Joe ist ein aufgeweckter Treibauf und Tausendsassa, der Fransje bar falschen Mitleids oder Scham ganz natürlich behandelt und ihn ohne viel Federlesens in seine vielfältigen Aktivitäten einbindet, so zum Beispiel, als es gilt ein Flugzeug zu bauen, um eine vermeintlich nacktbadende Nachbarin auszuspähen.
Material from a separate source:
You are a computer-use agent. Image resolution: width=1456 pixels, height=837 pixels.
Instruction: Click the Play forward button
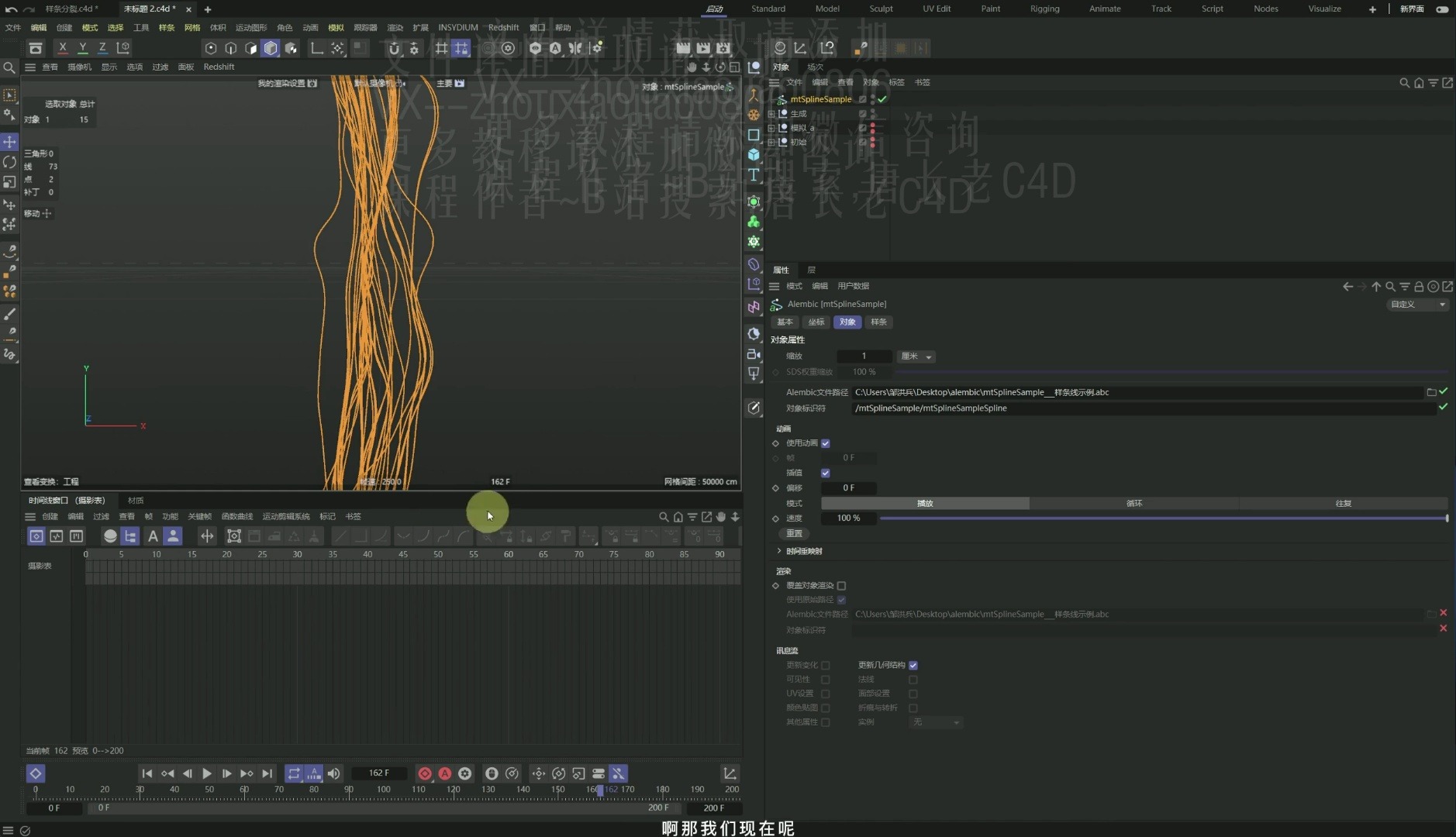point(207,773)
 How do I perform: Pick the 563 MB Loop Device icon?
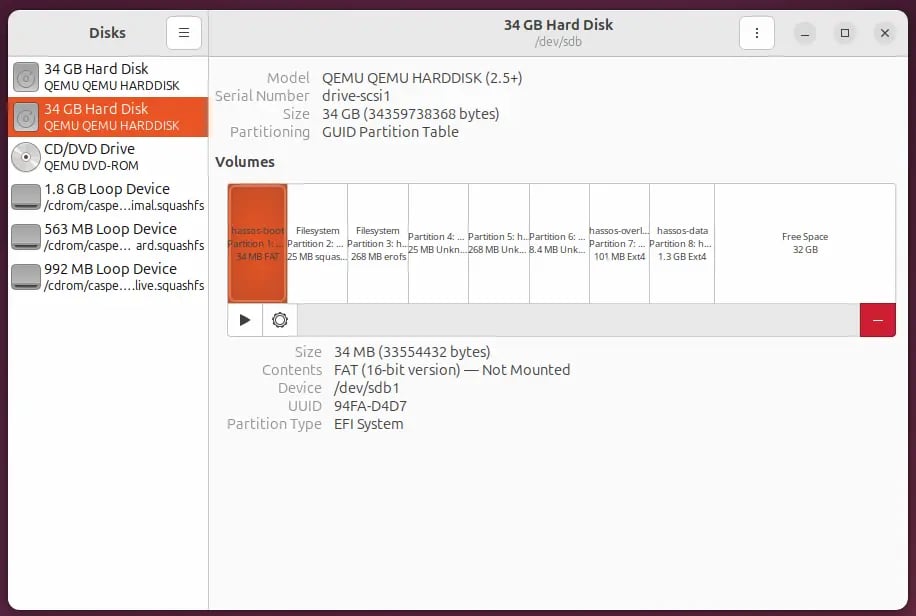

Über etliche Jahre sind die beiden unzertrennlich und mit Joes Unterstützung startet der kraftstrotzende Rollstuhlfahrer gar eine vielversprechende Karriere als Armwrestler, Künstlername "Frans der Arm". Allerdings steht die echte Nagelprobe ihrer Freundschaft noch bevor und zwar - wie sollte es anders sein - in der verlockenden Gestalt einer schönen und geheimnisvollen Frau...
"Joe Speedboat" ist bereits der vierte Roman des Holländers Tommy Wieringa, aber der erste, der nun auf Deutsch vorliegt. In witzigen anekdotenhaften Episoden erzählt er seine Geschichte, die jedoch keineswegs nur heiter und unbeschwert verläuft. Der Autor kommt dabei gänzlich ohne falsches Pathos oder Betroffenheit aus; auch schwerste Schicksale werden mit stoischer Sachlichkeit und feinem Humor beschrieben. Auch die Nebenrollen sind trefflich besetzt; die bunt gemischten Charaktere erinnern in ihrer Skurrilität streckenweise an diverse Protagonisten bei John Irving. Die Titelfigur dagegen hätte ein bisschen mehr Tiefe gut vertragen, aber man kann wohl nicht alles haben.
Fazit: Ein kurzweiliges Lesevergnügen, erfrischend unterhaltsam!